How I approach the paintings is very different than the drawings.  With the self portraits, I worked out my composition ahead of time, and the actual drawings varied little, if at all from that original vision.  Conceiving them was the real work, making them was almost mindless. And I was bored.  I approach the paintings from a very different point of view.  I find an image that speaks to me in some way, and I start making studies.  Those are usually acrylic on small un stretched canvases, or quick drawings in a sketchbook, or sometimes in Procreate on my iPad. I let the image tell me what it’s about. Sometimes I find a deeper meaning, but many are rejected.  Once I choose an idea and begin the painting, I have to allow that concept to grow and change.  That is the real challenge:  remaining flexible.  This is what I have been struggling with since I switched from drawing.  But learning how to do this has been its own reward.  I have always said that my work was about learning how to make better art, and that mirrors and informs similar struggles in my personal life.  I think these paintings are just the beginning of of what I can do with paint.  I continued to be frustrated by my “infancy”, feeling like a college freshman in my first painting class.  I still want to be freer and less self conscious, and I do see that happening as I continue to work.  One of the reasons I chose acrylic over oil paint is because I am forced to be looser and not try to exert too much control over the brush strokes. 

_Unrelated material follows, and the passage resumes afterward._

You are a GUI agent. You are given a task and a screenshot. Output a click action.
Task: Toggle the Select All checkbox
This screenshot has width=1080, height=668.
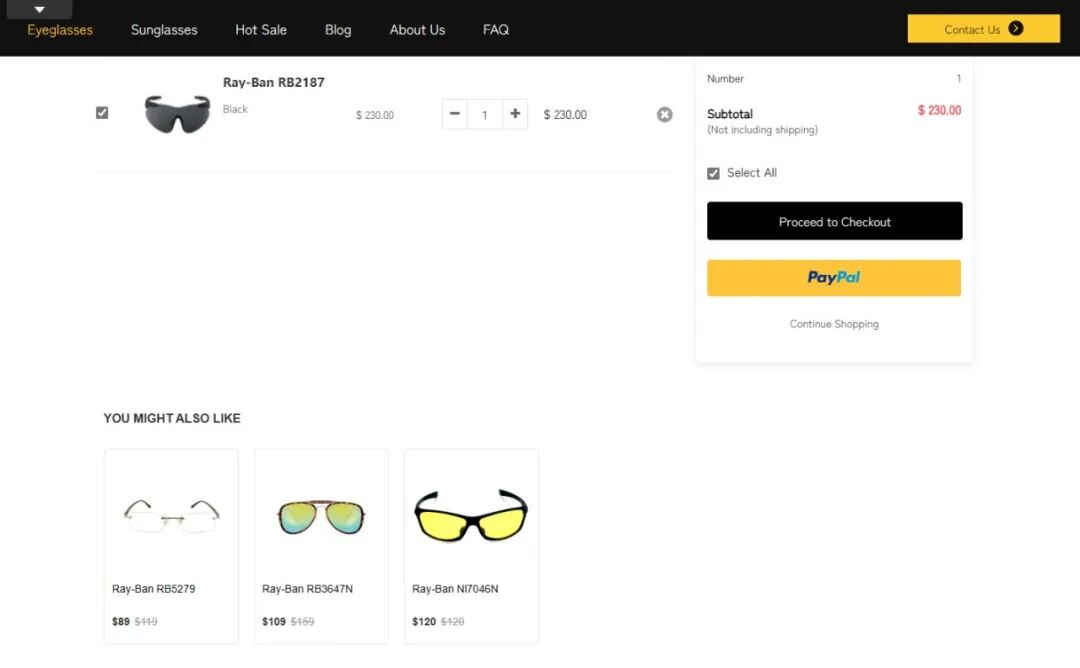tap(713, 173)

Anyway, that is a quick stream of consciousness account of what I am trying to do.  Below is a broader, but better written artist statement.  Between the two of them, you can get an idea of where I am coming from.  Let me know if you have any questions.

 

My intentions throughout my career as an artist have been to explore my identity.  Recently, I have shifted away from my years-long use of the self-portrait and moved towards space imagery--moons, galaxies, the sun, clouds and other phenomenon—as a way of investigating who I am how I came to be.  As a child of the 1960’s and 70’s, the idea of space travel became synonymous with hope for the possibilities of the future.  This imagery is also ripe with cultural references to mythology and mysticism, so my new paintings and collages often take on a metaphysical quality.  But this attempt at transcendence is not necessarily a successful one, and the work may offer a vague sense of malaise or uncanny, and is often a bit cheeky.  I’m not pretending to have all of the answers.  The work is an evidence of the search.  I am interested in how reality is formed, and that this “reality” is fluid and easily confused.  The physicality of the surface becomes part of the vocabulary of that investigation.  The use of layers--paint, wallpaper, stitched thread, collage—betrays illusionistic space and leaves elements competing for dominance. So, even as I abandon the more personal imagery, the new work continues to be autobiographical, tracing my attempts to find my pace in the world, as an artist and an individual.  The identity I am exploring is one that is part of a larger universe, not just an individual one.